Черная книга - Эренбург Илья Григорьевич. Страница 86
Оцепенение охватило несчастные жертвы. Дрожа от холода, они до последней минуты ждали избавления. Многим казалось, что, насытившись видом крови, палачи успокоятся и погонят уцелевших в какой-нибудь концентрационный лагерь. Вдруг чьи-то нервы не выдержали, и громкий плач раздался в лесу. К нему присоединились сотни голосов, и люди забились в истерике. Казалось, ничто не способно внести успокоение в эту полуобезумевшую толпу. Но вскочила на пенек Малкина и громко крикнула:
— Что вы плачете, евреи? Разве этих извергов тронешь слезами. Будем молчать! Будем горды! Мы евреи!.. Мы советские евреи!..
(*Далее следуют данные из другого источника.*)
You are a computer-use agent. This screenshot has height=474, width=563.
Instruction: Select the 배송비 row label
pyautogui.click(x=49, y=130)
И притихло все в лесу, только захлебывавшаяся трескотня автоматов нарушала эту тишину. Кто-то из эсэсовцев подошел к колонне и с издевкой бросил:
— Почему вы притихли? Вам осталось всего несколько минут жизни, так пользуйтесь случаем. Спойте что-нибудь.
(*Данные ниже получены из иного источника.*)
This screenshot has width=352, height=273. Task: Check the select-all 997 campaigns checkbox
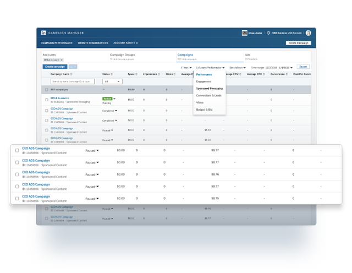tap(46, 89)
В ответ кто-то запел старческим голосом ”Интернационал”; его поддержали сначала одиночки, а потом все в едином порыве запели величественный гимн. Этот эпизод рассказала портниха Фрида Фрид [47], единственная еврейка, побывавшая в этот день в Бикерниекском лесу и оставшаяся в живых. Повесть о ее спасении и о трехлетних скитаниях одинокой, затравленной женщины по хуторам Латвии могла бы послужить содержанием целой книги.
”Нашу колонну разбили на части, — рассказывает Фрида Фрид, — и приказали всем раздеться. Я тоже разделась до белья, потом мне стало стыдно — кругом стоят мужчины, а я в одной сорочке. Я взяла свой рабочий ситцевый халат и надела его. Мне было очень холодно. Сунула я руки в карманы халата, чтобы согреться, и чувствую — там какая-то бумажка лежит. Смотрю: это мой диплом об окончании с отличием школы кройки и шитья. Лет пятнадцать я его храню. Господи, подумала я, может быть, в этой бумаге мое спасение. Я выбежала из колонны и бросилась к одному немцу, — он мне показался старшим.
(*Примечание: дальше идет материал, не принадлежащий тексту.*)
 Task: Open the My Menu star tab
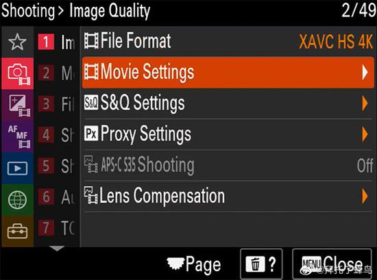pos(17,42)
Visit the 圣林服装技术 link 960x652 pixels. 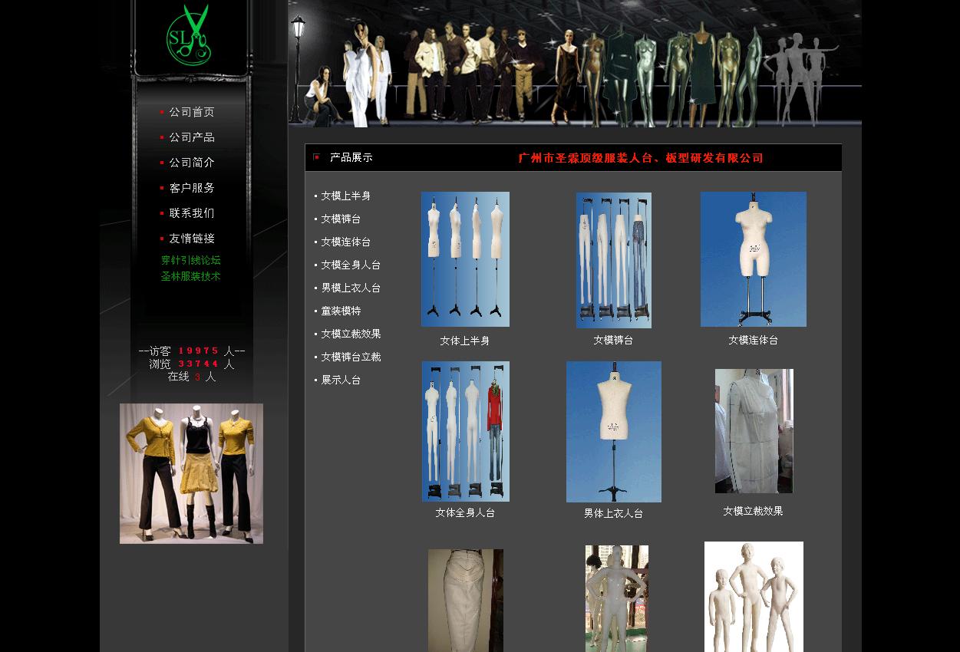point(190,276)
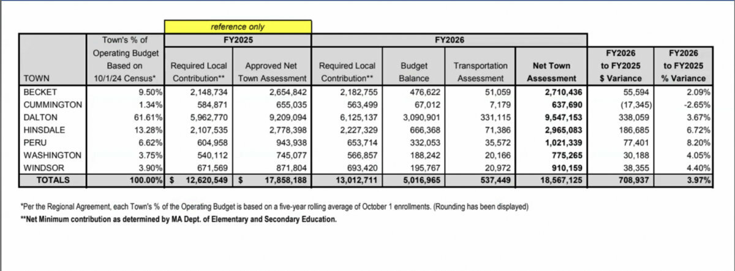Select the FY2025 column group header
The image size is (735, 271).
238,41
— Господин офицер, — говорю я ему по-немецки, — почему меня хотят убить? Я работать хочу. Меня не надо убивать. Смотрите, я не вру, у меня диплом имеется. Вот документ.
Он оттолкнул меня, и я упала. Когда я стала подыматься, он снова пихнул меня ногой и закричал:
— Не мешай и не лезь ко мне со всякими бумажками. Иди к Сталину со своими документами.
И я опять очутилась в колонне. Смотрю на людей, а они покорно делают, что им приказывают. Я начала рвать на себе волосы, ухватилась за клок волос и вырвала, он оказался в моей руке, а я даже боли не почувствовала. А немцы прикладами все ближе и ближе подталкивали нас ко рву. Я опять обращаюсь к полицейским, доказываю им, что я портниха, что я хочу работать, показываю им диплом, а меня никто и слушать не хочет. Подошла я уже ко рву, с двух сторон его растут высокие деревья, а за рвом узкая тропка. Там уже евреи идут по одному, и пропадают за обрывом, — только слышно, как стреляют автоматы: так-так, так-так...
— Неужели конец? — подумала я. — Пройдет несколько минут и я буду мертвая, не увидать больше солнца, не подышать воздухом. Как же это так? Ведь документы у меня в порядке, я все годы честно работала, заказчики на меня никогда не обижались, а немцы ничего во внимание не принимают. Я не хочу умирать! Не хочу!
Я подбежала к офицеру, который командовал расстрелом, и закричала не своим голосом:
— Что вы со мной делаете? Я специалистка. Вот мои документы. Я специалистка...
Он меня ударил пистолетом по голове, и я упала. Совсем рядом с ямой, куда сваливали мертвых. Я прижалась к земле и старалась не двигаться. Через полчаса слышу, кто-то по-немецки кричит: ”Ботинки складывать сюда!” К этому времени я уже отползла немножко. В это время чем-то начали швырять в меня. Я приоткрыла один глаз и вижу: возле моего лица лежит ботинок. Меня забрасывают обувью. Наверно, мой серый ситцевый халат слился по цвету с ботинками, и меня не заметили. Мне стало немного теплее, надо мной была уже целая гора обуви. Только правый бок у меня совсем отмерзал. Пушистый снег, который выпал утром, совсем растаял подо мной, сначала было ужасно мокро, потом вода стала замерзать, и я покрылась коркой льда. Я бы могла положить под себя несколько ботинок, но побоялась, что куча зашевелится, и меня заметят. Так я пролежала дотемна с примерзшим льдом на правом боку.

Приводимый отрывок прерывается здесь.